A ofensiva da contra-revolução começa com a paralisação dos caminhões, em outubro de 1972. As massas da classe trabalhadora, compreendendo o perigo, respondem com mobilizações impressionantes, logrando frustrar a tentativa contra-revolucionária; mas, como agiram os dirigentes? Com uma remodelação do governo para, pela primeira vez, incluir representantes da casta militar no gabinete governamental.
Novamente, o triunfo logrado pela mobilização e iniciativa da classe trabalhadora converte-se em derrota, devido à bancarrota e à miopia reformista de seus dirigentes. “As forças armadas são convidadas como árbitros em um conflito que tinha um vencedor”, comenta A. Sepúlveda com amargura. O Comitê Central do Partido Socialista, expressando a indignação da base de trabalhadores contra a capitulação do governo, protesta contra “essa saída que escamoteia uma vitória numa fase decisiva do processo” (Socialismo chileno, p. 40).

Registros:

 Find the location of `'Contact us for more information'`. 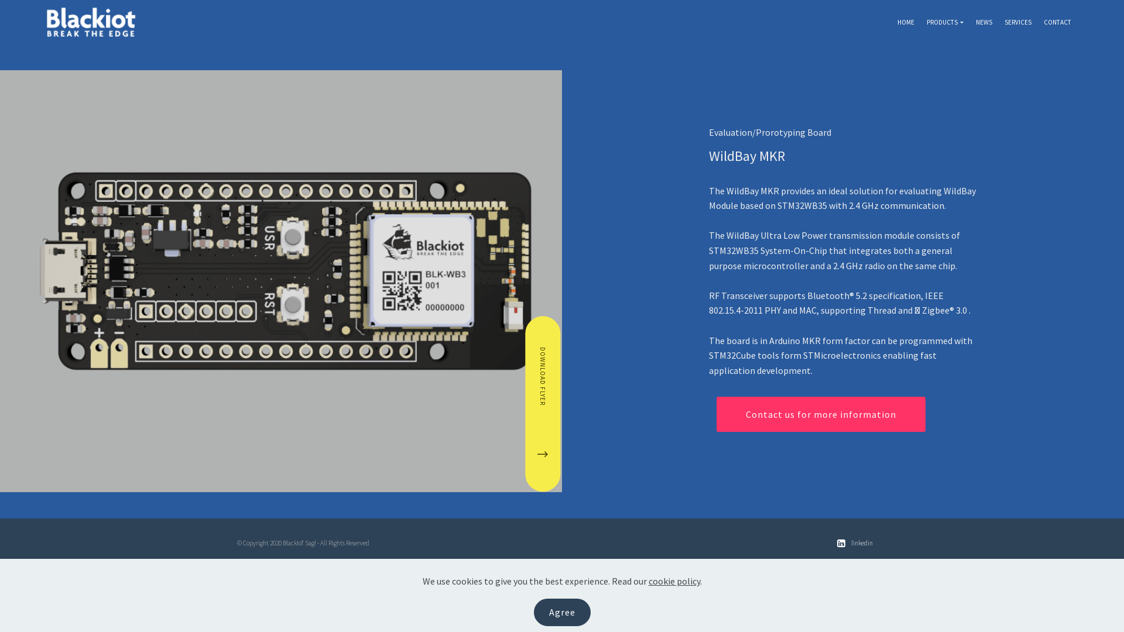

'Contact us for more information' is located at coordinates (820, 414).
* * *
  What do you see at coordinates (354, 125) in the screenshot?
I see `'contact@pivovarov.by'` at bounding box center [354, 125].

Lista de exercícios:
[1] No texto sobre a ofensiva contra-revolucionária de 1972, com que acontecimento essa ofensiva começa?
[2] Escreva a continuação do texto sobre a ofensiva contra-revolucionária de 1972, começando logo depois da última frase.

Respostas:
[1] Com a paralisação dos caminhões, em outubro de 1972.

[2]
Conspirações Golpistas
Entre a paralisação de outubro e quatro de março, foram quatro meses de preparação contra-revolucionária: propaganda contra o “desabastecimento” e o “mercado negro” provocados artificialmente pela burguesia. Ao mesmo tempo, intensificam-se as conspirações golpistas nos quartéis. Nesta situação, os dirigentes da UP, envolvidos em seus esquemas reformistas e confiando cegamente na “lealdade” dos generais “patriotas”, mostram-se totalmente impotentes para deter a ofensiva da direita. Apesar de tudo, a Unidade Popular obteve 44% dos votos nas eleições de março de 1973. “No primeiro momento, que o povo considera um triunfo, o inimigo está deprimido. É a ocasião de lançar-se à ofensiva… É o que planeja o Partido Socialista. Mas não há ofensiva” (Socialismo chileno, pp. 40-41).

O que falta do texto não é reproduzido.